A Marked Man


St. Tim's double cross

At the outset of his ministry, Jesus is a marked man. Marked by God, as his beloved son. Marked by John  the Baptist as the lamb of God. To the people he was a healer, storyteller and prophet, marked by his ability to heal the sick and restore life to the lifeless. Marked by the Pharisees, who sought him out to enter into debate and challenge his views. Marked by his fellow Hebrews who wanted signs that he was who he said he was. He was marked as someone to believe in and to follow. He was marked as someone to follow about, waiting to see what he had to say next. Often what he had to say next was to challenge the status quo. The religious and political authorities, who marked him early on in his public life as a trouble maker, who large crowds followed. He was marked by Roman soldiers who were on the look out for him, waiting to capture him and take him to Herod, the Fox.*

His life swings between two poles.  From time to time, a man who sought out the  ‘lonely’ places to rest and pray. And a man constantly on the move, one step ahead of the soldiers, staying with the families of his disciples, sharing meals, sleeping in caves, venturing out in remote, out of the way places to teach those who followed.  This was very dangerous.  He knew he was a marked man.  His identity and his authority always in question.  Yet he continued. He persisted. And we know now, that in the end he prevailed. In the end God’s Yes was greater than the world’s No. 
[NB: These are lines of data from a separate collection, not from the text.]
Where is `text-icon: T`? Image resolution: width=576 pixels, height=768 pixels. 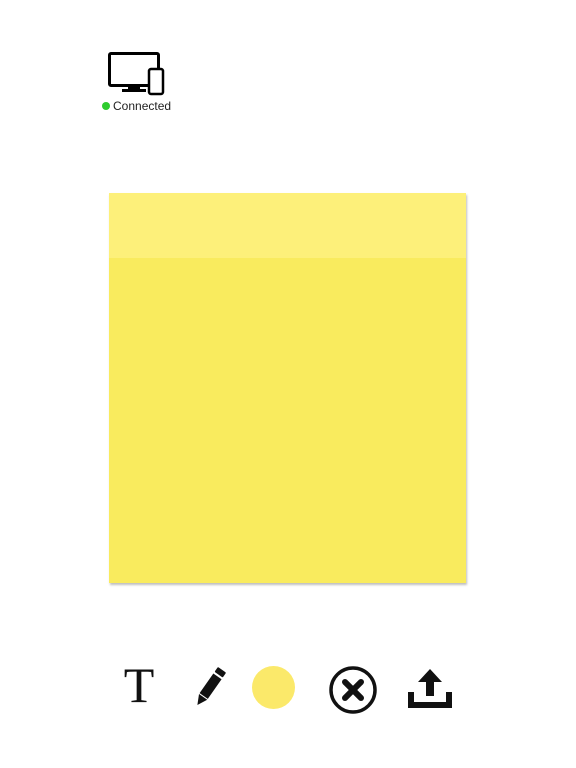 text-icon: T is located at coordinates (139, 685).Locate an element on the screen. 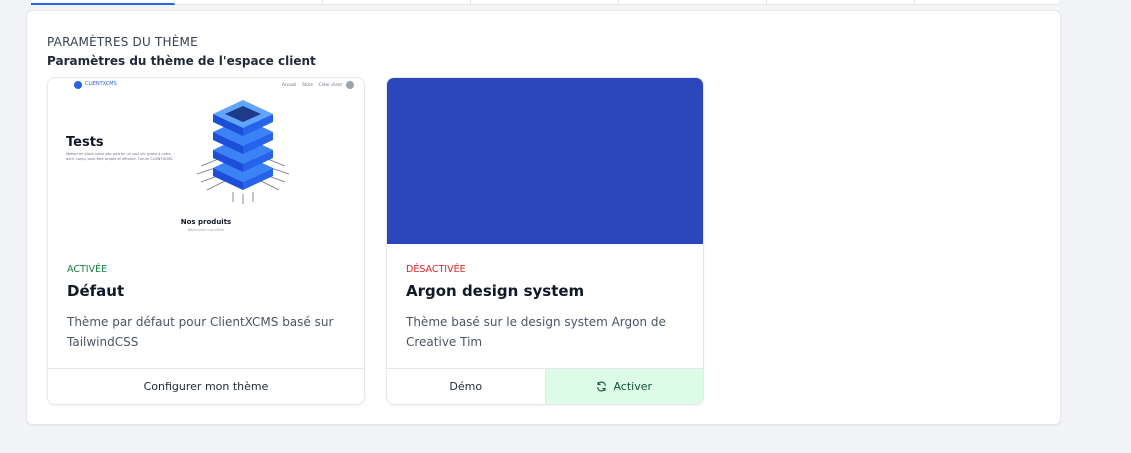 The image size is (1131, 453). status-badge: ACTIVÉE is located at coordinates (88, 270).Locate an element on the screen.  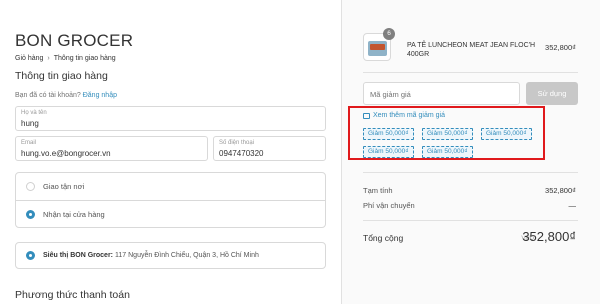
coupon-highlight-box is located at coordinates (446, 133).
now we too are marked people. Marked with a sign that looks like a cross, but is a Yes. Marked by a dying that is a Life. Marked by a Sunday morning in spring when his touch upon us is Yes, and Yes and always Yes. 


*[I find it curious that so marked, a man would mount a donkey and ride into a city with throngs of people hailing him as a king (which he denied to his death), when there are armed guards on rooftops watching over the crowds that have come into the city for Passover, on the lookout for anyone like Jesus who might stir up the people? The four gospels each have a slightly different account of Jesus’ entry into Jerusalem. Within those slight differences is a clue to this.]